Risks: The report stated that there was:
- Substantial evidence for:
- Cannabis smoking and more frequent bronchitis episodes.
- Cannabis use and increased frequency of motor vehicle crashes.
- Maternal cannabis smoking and lower birth weight of the offspring.
- Cannabis use and the development of schizophrenia or other psychoses, with the highest risks among the most frequent users.
- Progression to problem cannabis use. The risks are greatest for males, people who initiate cannabis use at an early age, and people who use cannabis frequently.
- Moderate evidence for:
- Cannabis use and the impairment of cognitive domains of learning, memory, and attention.
- Cannabis use and the development of substance dependence and/or substance abuse disorder for substances including alcohol, tobacco, and other illicit drugs.
Once again, the committee concluded that more high-quality research was needed.
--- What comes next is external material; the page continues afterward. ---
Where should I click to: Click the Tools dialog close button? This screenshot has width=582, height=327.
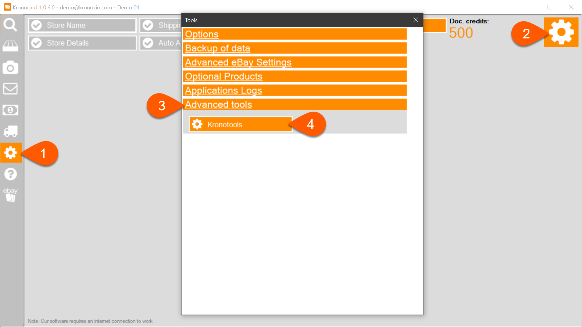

For a summary of the report’s evaluation of all claimed benefits and risks of CBD and/or marijuana use, click here . For details on individual studies reviewed by the committee, read the complete report at https://doi.org/10.17226/24625.
The Bottom Line
There is lots of excitement around CBD products and medical use of marijuana (THC). If you believe the proponents, they are a panacea for everything that ails us. If you believe the opponents, the risks far outweigh the benefits. Which of these claims are true and which are false?
Fortunately, the National Academy of Sciences appointed a committee of experts to evaluate the research supporting or refuting the claims. They issued a report in 2017 that evaluated the strength of scientific evidence supporting these claims.
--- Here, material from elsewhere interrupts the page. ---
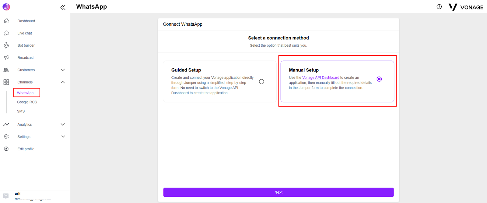Open the Google RCS channel item

point(27,102)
- They found no good evidence supporting the proposed benefits of CBD products. Nor did they find evidence for any risk of CBD products, properly used. They did not conclude that CBD products were worthless. They simply concluded that more high-quality research was needed to substantiate the claims.
- They found conclusive evidence for some of the proposed benefits of medical marijuana. However, they also found substantial evidence supporting some of the proposed risks. Again, they concluded that more research was needed.
For more details read the article above.
These statements have not been evaluated by the Food and Drug Administration. This information is not intended to diagnose, treat, cure or prevent any disease.